Fixed the two failing tests.
------- Comment #31 From 2013-01-30 03:01:11 PST -------
(From update of attachment 185355 [details])
View in context: https://bugs.webkit.org/attachment.cgi?id=185355&action=review

> Source/WebCore/ChangeLog:14
> +        However, non-HTML elements embedded in HTML need to follow the XML rule instead. They need to be matched using case-sensitive comparison.
> +        That's aligned with the behavior of FF and IE10. However, because the CSS parser already lower-cased the tag name, the matching never
> +        works for elements like "foreignObject" or "textPath", as their canonical form has both lower-case and upper-case letters.

It may be aligned with FF and IE10 but is it correct? It is still not clear to me that these complications make sense. Shouldn't everything within a document type match the same?

> Source/WebCore/css/CSSGrammar.y.in:1215
> +            AtomicString mixedCaseTagName;
> +            if (parser->m_context.isHTMLDocument && !$2.isLowerCase()) {
> +                mixedCaseTagName = $2;
> +                $2.lower();
> +            }
> +            parser->updateSpecifiersWithElementName($1, $2, mixedCaseTagName, $$);

So if someone writes selectors in capital letters DIV { foo: bar } he will end up with rare datas. That seems bad. Can this be limited to known SVG names only or something?

> Source/WebCore/css/SelectorChecker.cpp:203
> +        case CSSSelector::MixedCaseTag:
> +            if (!fastCheckSingleSelector<checkMixedCaseTagValue>(selector, element, topChildOrSubselector, topChildOrSubselectorMatchElement))
> +                return false;
> +            break;

Please don't add this to the fast path. These are supposed to be rare (they are rare in data after all!) and making fast path bigger can make it less fast.
------- Comment #32 From 2013-01-30 09:02:38 PST -------
(In reply to comment #31)
> (From update of attachment 185355 [details] [details])
> View in context: https://bugs.webkit.org/attachment.cgi?id=185355&action=review
> 
> > Source/WebCore/ChangeLog:14
> > +        However, non-HTML elements embedded in HTML need to follow the XML rule instead. They need to be matched using case-sensitive comparison.
> > +        That's aligned with the behavior of FF and IE10. However, because the CSS parser already lower-cased the tag name, the matching never
> > +        works for elements like "foreignObject" or "textPath", as their canonical form has both lower-case and upper-case letters.
> 
> It may be aligned with FF and IE10 but is it correct? It is still not clear to me that these complications make sense. Shouldn't everything within a document type match the same?
> 
The specification is not clear about the right behavior, so I thought we already decided that the right approach is to see what other browsers do.
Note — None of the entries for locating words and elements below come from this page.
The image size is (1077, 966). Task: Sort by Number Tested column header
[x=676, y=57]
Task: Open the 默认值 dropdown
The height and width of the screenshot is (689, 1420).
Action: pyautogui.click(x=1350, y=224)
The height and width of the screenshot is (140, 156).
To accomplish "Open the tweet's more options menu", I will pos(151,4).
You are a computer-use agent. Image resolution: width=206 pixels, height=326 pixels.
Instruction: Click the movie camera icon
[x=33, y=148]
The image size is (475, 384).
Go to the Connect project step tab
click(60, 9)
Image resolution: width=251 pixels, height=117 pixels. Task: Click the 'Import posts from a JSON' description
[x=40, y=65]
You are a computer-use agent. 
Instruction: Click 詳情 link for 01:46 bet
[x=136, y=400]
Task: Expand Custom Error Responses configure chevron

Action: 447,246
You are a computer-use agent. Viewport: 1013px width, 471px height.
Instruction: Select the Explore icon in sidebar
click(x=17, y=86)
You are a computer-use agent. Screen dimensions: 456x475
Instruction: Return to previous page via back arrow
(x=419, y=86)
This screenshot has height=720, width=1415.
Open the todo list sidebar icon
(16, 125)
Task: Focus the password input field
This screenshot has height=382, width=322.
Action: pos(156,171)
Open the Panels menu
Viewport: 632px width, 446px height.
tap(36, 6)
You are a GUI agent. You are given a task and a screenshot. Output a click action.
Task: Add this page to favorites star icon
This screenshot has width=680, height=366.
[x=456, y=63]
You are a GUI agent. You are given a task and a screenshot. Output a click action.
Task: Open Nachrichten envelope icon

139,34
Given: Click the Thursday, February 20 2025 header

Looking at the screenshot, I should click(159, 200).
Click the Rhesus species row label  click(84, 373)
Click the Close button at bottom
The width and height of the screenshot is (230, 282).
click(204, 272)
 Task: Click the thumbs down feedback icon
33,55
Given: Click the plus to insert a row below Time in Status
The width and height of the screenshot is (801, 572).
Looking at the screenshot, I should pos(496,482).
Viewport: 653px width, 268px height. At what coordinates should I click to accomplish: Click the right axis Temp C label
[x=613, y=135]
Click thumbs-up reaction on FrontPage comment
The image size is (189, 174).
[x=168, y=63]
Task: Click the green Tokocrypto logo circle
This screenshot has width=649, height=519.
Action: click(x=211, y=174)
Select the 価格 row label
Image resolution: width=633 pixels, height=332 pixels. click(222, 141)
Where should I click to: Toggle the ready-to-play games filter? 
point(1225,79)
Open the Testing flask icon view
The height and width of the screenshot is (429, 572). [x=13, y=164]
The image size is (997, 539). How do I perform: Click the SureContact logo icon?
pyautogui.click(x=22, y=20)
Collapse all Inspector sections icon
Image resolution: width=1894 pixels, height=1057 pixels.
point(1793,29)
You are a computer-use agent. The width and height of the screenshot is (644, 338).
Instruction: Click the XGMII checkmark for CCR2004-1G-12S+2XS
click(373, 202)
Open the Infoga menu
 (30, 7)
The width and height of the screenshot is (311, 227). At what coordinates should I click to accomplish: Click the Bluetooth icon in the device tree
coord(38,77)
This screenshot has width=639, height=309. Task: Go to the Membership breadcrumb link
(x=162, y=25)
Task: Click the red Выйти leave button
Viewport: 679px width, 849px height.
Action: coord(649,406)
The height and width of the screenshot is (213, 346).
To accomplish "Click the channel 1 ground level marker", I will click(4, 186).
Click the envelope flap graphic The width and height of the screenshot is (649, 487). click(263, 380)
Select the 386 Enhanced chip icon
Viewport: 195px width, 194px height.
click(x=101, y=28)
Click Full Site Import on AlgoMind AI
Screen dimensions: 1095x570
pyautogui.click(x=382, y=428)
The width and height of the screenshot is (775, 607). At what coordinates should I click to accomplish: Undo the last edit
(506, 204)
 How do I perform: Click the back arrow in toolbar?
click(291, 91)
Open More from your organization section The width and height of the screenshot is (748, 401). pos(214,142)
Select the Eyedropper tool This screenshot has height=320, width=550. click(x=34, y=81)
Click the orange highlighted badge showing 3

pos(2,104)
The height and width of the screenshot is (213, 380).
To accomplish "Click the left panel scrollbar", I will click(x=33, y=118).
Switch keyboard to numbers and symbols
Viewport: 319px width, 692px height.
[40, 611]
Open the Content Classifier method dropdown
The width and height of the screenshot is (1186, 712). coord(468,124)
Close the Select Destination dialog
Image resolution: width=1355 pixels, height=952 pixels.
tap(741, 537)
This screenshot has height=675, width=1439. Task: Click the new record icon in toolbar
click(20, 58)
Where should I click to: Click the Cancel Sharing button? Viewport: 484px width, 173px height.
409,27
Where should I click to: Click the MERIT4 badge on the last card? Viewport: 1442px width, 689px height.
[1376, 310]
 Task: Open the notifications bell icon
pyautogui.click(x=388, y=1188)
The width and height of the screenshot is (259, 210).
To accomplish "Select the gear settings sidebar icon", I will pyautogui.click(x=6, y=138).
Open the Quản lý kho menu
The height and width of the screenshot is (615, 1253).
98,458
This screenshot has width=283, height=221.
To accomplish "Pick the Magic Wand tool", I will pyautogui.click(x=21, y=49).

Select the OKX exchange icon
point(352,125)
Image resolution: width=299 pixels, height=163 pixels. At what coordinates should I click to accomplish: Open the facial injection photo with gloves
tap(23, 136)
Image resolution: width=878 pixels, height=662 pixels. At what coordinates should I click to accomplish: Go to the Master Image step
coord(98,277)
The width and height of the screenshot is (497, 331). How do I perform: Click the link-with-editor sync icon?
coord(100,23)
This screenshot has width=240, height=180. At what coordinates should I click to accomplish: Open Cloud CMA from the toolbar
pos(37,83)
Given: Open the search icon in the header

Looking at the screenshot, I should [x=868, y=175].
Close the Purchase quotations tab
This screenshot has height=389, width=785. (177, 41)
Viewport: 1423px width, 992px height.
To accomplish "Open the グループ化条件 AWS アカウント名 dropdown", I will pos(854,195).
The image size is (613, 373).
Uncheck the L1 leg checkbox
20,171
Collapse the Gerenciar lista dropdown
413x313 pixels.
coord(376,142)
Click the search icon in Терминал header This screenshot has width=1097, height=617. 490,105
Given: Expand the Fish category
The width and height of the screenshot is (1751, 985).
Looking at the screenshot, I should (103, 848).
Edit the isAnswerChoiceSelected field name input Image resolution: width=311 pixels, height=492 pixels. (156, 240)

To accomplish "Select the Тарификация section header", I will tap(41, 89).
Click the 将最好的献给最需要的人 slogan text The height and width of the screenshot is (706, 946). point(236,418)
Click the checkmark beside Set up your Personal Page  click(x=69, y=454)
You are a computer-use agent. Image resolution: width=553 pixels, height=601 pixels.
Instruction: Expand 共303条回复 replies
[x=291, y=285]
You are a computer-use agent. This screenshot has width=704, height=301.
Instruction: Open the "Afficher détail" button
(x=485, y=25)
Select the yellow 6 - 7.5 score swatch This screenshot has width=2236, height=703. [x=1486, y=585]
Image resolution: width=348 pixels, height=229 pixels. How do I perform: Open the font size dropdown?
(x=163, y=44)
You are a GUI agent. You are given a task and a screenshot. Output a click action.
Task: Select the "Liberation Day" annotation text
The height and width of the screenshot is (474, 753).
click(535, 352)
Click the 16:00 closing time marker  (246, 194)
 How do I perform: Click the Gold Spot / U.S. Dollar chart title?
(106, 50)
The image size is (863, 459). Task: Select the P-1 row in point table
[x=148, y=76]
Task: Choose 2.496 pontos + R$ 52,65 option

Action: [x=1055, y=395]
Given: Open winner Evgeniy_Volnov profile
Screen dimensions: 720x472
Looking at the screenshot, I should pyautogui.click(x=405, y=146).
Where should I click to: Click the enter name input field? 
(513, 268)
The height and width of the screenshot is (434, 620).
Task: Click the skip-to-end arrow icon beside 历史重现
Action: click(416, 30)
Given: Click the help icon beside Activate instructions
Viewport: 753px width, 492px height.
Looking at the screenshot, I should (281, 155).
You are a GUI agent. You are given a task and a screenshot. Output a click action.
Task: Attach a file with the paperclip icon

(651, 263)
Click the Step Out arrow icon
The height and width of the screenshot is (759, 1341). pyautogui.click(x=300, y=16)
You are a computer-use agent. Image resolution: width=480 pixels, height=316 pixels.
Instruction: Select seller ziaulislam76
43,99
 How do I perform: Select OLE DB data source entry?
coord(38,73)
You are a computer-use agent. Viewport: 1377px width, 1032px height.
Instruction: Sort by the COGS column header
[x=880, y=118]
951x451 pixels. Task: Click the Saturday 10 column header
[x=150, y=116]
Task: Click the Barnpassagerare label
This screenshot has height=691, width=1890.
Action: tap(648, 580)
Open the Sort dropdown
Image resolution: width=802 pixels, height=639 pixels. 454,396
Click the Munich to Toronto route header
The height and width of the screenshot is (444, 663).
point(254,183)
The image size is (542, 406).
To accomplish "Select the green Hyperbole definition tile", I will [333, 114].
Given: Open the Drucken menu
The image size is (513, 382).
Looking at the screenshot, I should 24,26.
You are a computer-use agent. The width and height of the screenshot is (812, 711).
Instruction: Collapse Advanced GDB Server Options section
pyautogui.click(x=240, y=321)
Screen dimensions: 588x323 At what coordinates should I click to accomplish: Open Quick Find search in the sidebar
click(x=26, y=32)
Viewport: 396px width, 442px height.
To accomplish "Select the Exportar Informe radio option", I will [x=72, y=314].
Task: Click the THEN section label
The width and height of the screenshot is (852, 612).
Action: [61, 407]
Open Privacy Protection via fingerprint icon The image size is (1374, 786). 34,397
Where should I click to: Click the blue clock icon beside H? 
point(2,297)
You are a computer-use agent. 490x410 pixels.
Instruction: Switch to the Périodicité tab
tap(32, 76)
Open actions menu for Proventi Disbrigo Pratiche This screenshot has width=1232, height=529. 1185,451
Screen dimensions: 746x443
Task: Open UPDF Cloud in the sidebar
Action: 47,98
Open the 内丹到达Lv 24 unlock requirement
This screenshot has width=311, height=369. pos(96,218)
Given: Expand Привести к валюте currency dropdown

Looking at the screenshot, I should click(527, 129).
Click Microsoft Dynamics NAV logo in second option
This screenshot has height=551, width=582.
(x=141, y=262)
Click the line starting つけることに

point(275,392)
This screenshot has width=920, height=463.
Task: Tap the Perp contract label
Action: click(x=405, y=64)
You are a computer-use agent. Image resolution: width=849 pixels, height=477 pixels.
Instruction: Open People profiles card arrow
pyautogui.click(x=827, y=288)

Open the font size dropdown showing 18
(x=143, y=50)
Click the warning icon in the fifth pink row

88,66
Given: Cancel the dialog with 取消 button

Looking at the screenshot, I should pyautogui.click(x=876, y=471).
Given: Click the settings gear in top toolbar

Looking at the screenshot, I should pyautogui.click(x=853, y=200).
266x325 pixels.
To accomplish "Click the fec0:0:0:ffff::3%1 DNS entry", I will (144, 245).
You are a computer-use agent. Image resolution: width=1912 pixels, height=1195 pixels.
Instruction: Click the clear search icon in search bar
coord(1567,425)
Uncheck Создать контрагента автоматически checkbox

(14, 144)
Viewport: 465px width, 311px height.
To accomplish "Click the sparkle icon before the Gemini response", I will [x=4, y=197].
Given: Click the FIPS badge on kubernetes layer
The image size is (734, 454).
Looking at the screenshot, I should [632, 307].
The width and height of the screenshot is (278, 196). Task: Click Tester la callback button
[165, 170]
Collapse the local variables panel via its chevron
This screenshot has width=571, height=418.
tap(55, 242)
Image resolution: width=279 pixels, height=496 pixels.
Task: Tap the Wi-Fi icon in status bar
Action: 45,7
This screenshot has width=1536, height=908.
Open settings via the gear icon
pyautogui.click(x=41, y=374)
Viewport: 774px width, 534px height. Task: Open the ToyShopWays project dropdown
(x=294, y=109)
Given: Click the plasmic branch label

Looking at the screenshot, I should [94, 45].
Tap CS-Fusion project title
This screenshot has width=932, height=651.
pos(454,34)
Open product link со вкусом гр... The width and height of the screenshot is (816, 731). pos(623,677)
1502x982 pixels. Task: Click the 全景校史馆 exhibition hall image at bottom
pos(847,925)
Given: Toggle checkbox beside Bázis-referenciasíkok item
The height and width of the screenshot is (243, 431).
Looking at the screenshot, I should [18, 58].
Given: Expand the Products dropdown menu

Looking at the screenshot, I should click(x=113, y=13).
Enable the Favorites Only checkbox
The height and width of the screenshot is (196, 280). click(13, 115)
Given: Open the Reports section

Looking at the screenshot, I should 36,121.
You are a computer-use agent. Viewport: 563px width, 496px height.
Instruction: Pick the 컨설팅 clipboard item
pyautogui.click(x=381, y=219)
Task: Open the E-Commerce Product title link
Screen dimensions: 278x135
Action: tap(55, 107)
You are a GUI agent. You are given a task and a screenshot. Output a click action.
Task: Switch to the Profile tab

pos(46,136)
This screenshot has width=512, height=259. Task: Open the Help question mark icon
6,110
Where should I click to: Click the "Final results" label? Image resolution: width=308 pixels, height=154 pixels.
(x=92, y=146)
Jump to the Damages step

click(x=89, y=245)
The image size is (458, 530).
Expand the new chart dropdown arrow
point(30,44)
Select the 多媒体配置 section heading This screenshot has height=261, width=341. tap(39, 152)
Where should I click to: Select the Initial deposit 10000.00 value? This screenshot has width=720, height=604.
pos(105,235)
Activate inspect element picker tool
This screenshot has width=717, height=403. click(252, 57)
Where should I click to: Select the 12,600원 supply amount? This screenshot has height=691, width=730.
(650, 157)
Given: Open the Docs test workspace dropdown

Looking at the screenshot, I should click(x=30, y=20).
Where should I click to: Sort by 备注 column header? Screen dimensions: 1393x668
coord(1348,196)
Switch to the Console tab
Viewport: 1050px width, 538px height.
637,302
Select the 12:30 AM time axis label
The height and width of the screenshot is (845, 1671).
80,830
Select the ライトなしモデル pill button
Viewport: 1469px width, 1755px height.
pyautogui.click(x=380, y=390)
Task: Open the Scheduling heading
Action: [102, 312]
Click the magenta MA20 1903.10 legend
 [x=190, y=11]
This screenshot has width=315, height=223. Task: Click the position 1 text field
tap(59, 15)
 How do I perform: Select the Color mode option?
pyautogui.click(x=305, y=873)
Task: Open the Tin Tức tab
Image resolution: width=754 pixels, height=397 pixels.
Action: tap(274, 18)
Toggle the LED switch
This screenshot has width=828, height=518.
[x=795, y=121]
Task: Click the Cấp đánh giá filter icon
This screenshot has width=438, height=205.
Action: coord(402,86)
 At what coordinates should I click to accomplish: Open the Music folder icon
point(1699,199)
> > Source/WebCore/css/CSSGrammar.y.in:1215
> > +            AtomicString mixedCaseTagName;
> > +            if (parser->m_context.isHTMLDocument && !$2.isLowerCase()) {
> > +                mixedCaseTagName = $2;
> > +                $2.lower();
> > +            }
> > +            parser->updateSpecifiersWithElementName($1, $2, mixedCaseTagName, $$);
> 
> So if someone writes selectors in capital letters DIV { foo: bar } he will end up with rare datas. That seems bad. Can this be limited to known SVG names only or something?
I can limit it to only the right SVG names.

> > Source/WebCore/css/SelectorChecker.cpp:203
> > +        case CSSSelector::MixedCaseTag:
> > +            if (!fastCheckSingleSelector<checkMixedCaseTagValue>(selector, element, topChildOrSubselector, topChildOrSubselectorMatchElement))
> > +                return false;
> > +            break;
> 
> Please don't add this to the fast path. These are supposed to be rare (they are rare in data after all!) and making fast path bigger can make it less fast.
My tests showed that it didn't have any regression, but if we limit just to SVG elements, it makes sense to be removed from the fast path.